By Erik Engle
SAN LUIS OBISPO, Calif. -- Very few things in sports are as tough as playing football in the middle of an icy Chicago winter. The bone-chilling temperatures make every hit feel like a car crash, while the slick snow makes cleats slip and slide like a pair of Adidas on an ice-skating rink.
For senior slotback Malcolm Davis, this grueling image brings back fond childhood memories of learning the game that has helped propel him through college, and life.
"These early morning practices, it's normally not that bad compared to what I've practiced in and played in before. It's not really anything," Davis said. "I will say I'm definitely not as tough skinned as I used to be. I used to be able to go out in like 20 degrees, 10 degrees and now like 40 is a little chilly."
The other major factor that shaped Davis into the player he is today was his father, former Chicago Bears wide receiver Wendell Davis. While his dad was always his biggest role model, Wendell was not the type of father to push his son to any ridiculous extremes
"He also never pressured me to play football," Davis said. "He never was having me out in the backyard doing crazy drills or anything like that. He just, you know, whenever I had a question about anything, he would answer it for me always."
In fact, it wasn't football that originally drew Davis into the sports world. His first time competing athletically was at five years old when he started playing basketball at the YMCA.
"You know, with the low rims," Davis said. "I wanted to excel in sports one way or another. Both of my parents played sports, so I was interested in that."
While it was his father who played a big role in his football development, it was his mother, former Northwestern women's basketball player Patricia Davis, who taught him how to hoop.
"She helped me out a lot when I was playing basketball and when I was running track. She was my coach when I played basketball when I was really young."
Davis made the transition from basketball to football in third grade at eight years old. He wanted to play earlier but, due to his small stature, was forced to wait one more season.
"I tried to play in second grade, but they wouldn't let me because I was too small," Davis said. "I started playing in third and, ever since then, I've been playing."
From then on, Davis found his place in various backfields through the years, finding his home on the field at running back.
Though Davis' football abilities were forged in the frozen tundra on the banks of Lake Michigan, he refined them in the San Francisco Bay Area after moving to Palo Alto just as he was gearing up for his freshman year in high school.
His family relocated to the West Coast after his father traded in his helmet and shoulder pads for a whistle and clipboard to coach the wide receivers for the San Francisco 49ers.
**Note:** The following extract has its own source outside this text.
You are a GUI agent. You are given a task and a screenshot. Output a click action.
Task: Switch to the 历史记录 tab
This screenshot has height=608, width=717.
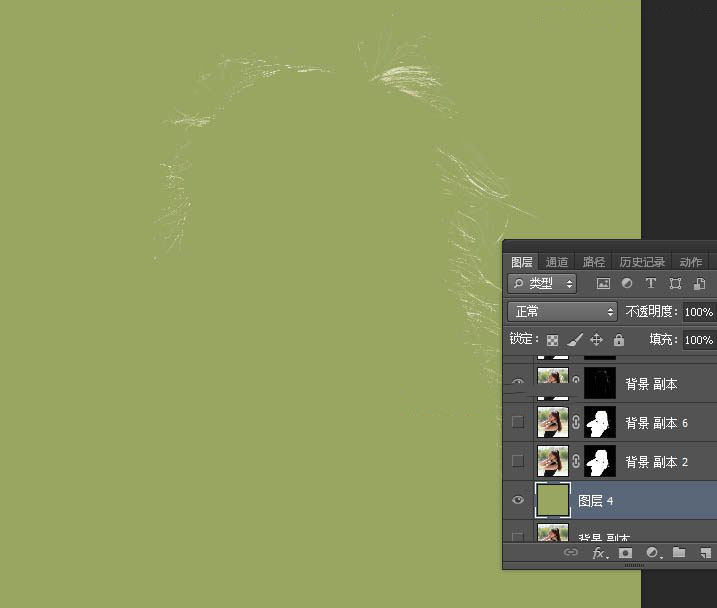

"It was sad leaving all of my friends I had made back in Chicago, but luckily it was a great situation, moving up to the Bay Area and to Palo Alto," Davis said. "The adjustment was good, I was still able to play football and I made a lot of friends playing sports. I learned to love the area."
Despite growing up in the locker room, Davis never banked entirely on making it as a professional athlete. According to Davis, his mother always did her best to make sure that he had a well-rounded upbringing, with a big focus on academics. She made sure that Davis wasn't always talking about going to the NFL without having a backup plan.
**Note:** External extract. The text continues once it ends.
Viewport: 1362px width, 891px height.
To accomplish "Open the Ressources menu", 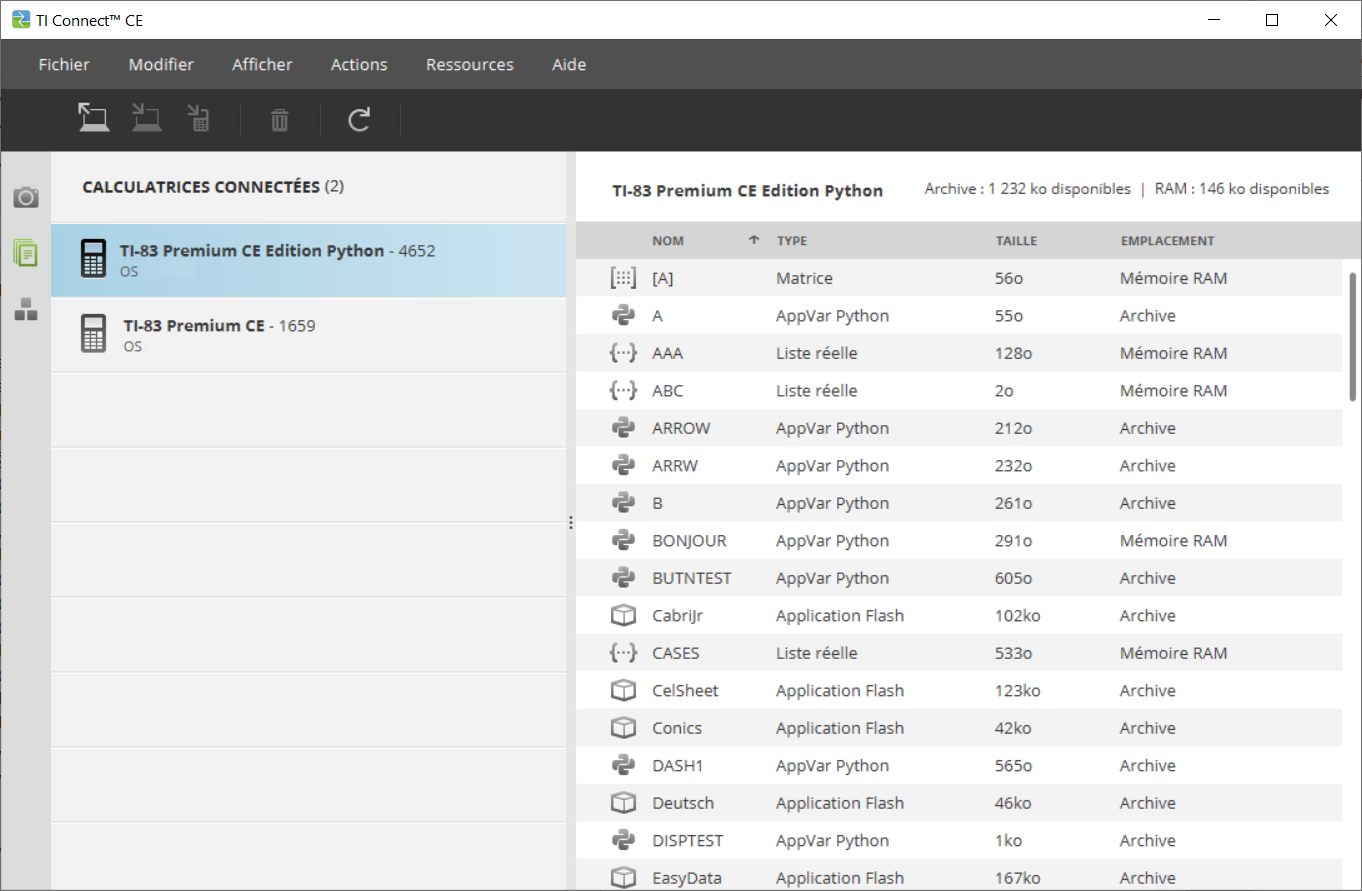I will tap(469, 65).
"I think that was definitely part of the reason I chose to come to Cal Poly," Davis said. "I was able to get a great education here and play football at the same time, so I couldn't really turn that down. Obviously playing football is fun, but the [degree] will take me further."
Today, the fifth-year senior is mainly focused on two things — mentoring younger players and earning his degree. Even though Malcolm Davis was supplanted in the starting lineup by the Mustangs' young talent at slotback, he hasn't been discouraged from trying to teach everything he knows to Cal Poly's next guard of student-athletes.
"Just having an opportunity to leave these young guys with a foundation to go forward is kind of my goal right now, so they can have fun while they're doing this and they can continue to pass that on to the new freshmen who come in and the guys after that," Davis said. "This is a great place and I think it has a lot of potential to be a very successful program with the right pieces and the right direction."
Davis is doing his best to enjoy every remaining minute of Cal Poly, but he has started looking forward to life after football. As a kinesiology major, Davis is trying to break into the health and wellness field. Ultimately, the only thing that is certain for Davis right now is his desire to move back to the Windy City.
"I'm just thankful for the opportunity and for the chance to be here. I'll graduate and be on my way."
Erik Engle is a Cal Poly journalism alumnus from Petaluma, Calif.